Both versions of the app – the Windows version and the Windows Phone version – use a grouped GridView control to show the photos you’re tagged in and the year in which the photos were posted. Among other things, this highlights the awesomeness of the fact that GridView is now supported in Windows and Windows Phone. I templated the controls slightly differently to optimize for the form factor, but it’s same basic code and XAML working in both instances. If you tap a photo on Windows, an enlarged version of the photo appears in an overlay; do the same on the phone, and you navigate to a page that shows a detail of the photo, complete with information about who posted it and when. If the photo is accompanied by a caption, a downward-pointing arrow will appear in the header, and you can tap it to view the caption.


Pic Me (2)


To save a photo to the local device, tap the Save button (the one with the disk icon) in the command bar. But you’re not limited to downloading one photo at a time; if you’d prefer, you can download all (or several) of them at once. Just go back to the main screen and select the photos you wish to download (see below). On a desktop or tablet, use a right-click or a vertical swiping motion to select a photo; on a phone, tap the Select button in the command bar to enter selection mode, and then tap each photo you wish to download. (On both platforms, you can use the Select All and Clear All buttons in the command bar to select or deselect photos en masse.) Once all the photos you want to download are selected, tap the Save button and all will be downloaded to the destination folder of your choice.


Pic Me (2)


Pic Me employs several interesting techniques and best practices for developers interested in learning to write universal apps. For one, it uses a novel code-sharing technique based on partial classes. The Windows project and the Windows Phone project each have a MainPage.xaml file and a MainPage.xaml.cs. But the shared project has a MainPage.xaml.cs, too. The shared MainPage.xaml.cs file contains code that is common to both apps, while the others contain code that is app-specific. I could have put everything in the shared MainPage.xaml.cs and #iffed the heck out of it to separate platform-specific code from shared code, but that seemed like a bad idea from a maintainability standpoint. So I leveraged C#’s support for partial classes and achieved a much cleaner code separation.

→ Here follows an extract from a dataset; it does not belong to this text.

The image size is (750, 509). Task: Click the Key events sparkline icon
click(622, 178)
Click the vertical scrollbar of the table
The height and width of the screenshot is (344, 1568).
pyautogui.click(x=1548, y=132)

Another point of interest for developers is the app’s use of WebAuthenticationBroker, SaveFilePicker, and FolderPicker. These classes are implemented in WinRT in Windows and on the phone, but they work very differently on the two platforms. Specifically, brokers and pickers on the phone rely on a continuation pattern that means the app is deactivated (and possibly terminated) while a broker or picker is displayed. Jeffrey Richter blogged about this a while back and offered some cool helper classes to abstract the differences. Among other things, the continuation pattern means you’d better be serious about writing code to save and restore the state of the app in the event of suspension and termination, because if your app is indeed terminated while a broker or picker is displayed, the user is going to be pretty unhappy when the app is reactivated.

You can download the source code for Pic Me from my OneDrive. Be aware that the source code will probably change some as I do further testing and make last-minute tweaks, and I still need to come up with some unique imagery to brand the app. (When the final code is ready, I’ll refresh the download so you’ll have the latest and greatest bits.) Meanwhile, if you’re a developer, let me know if you find any bugs. I’ve spent quite a bit of time testing the edge cases (e.g., your Internet connection failing at just the wrong time, or an OAuth token expiring in the middle of a series of calls to Facebook’s cloud APIs) and working around quirks in the API (why in the world does WebAuthenticationBroker on Windows throw a FileNotFound exception if you fire it up without an Internet connection and click the Back button to back out of it?), but it’s always possible I’ve missed something, and I’d appreciate hearing about it if I did. I’m interested in usability feedback, too, although I should caution you that I’ve done extensive usability testing with two experts: my daughters!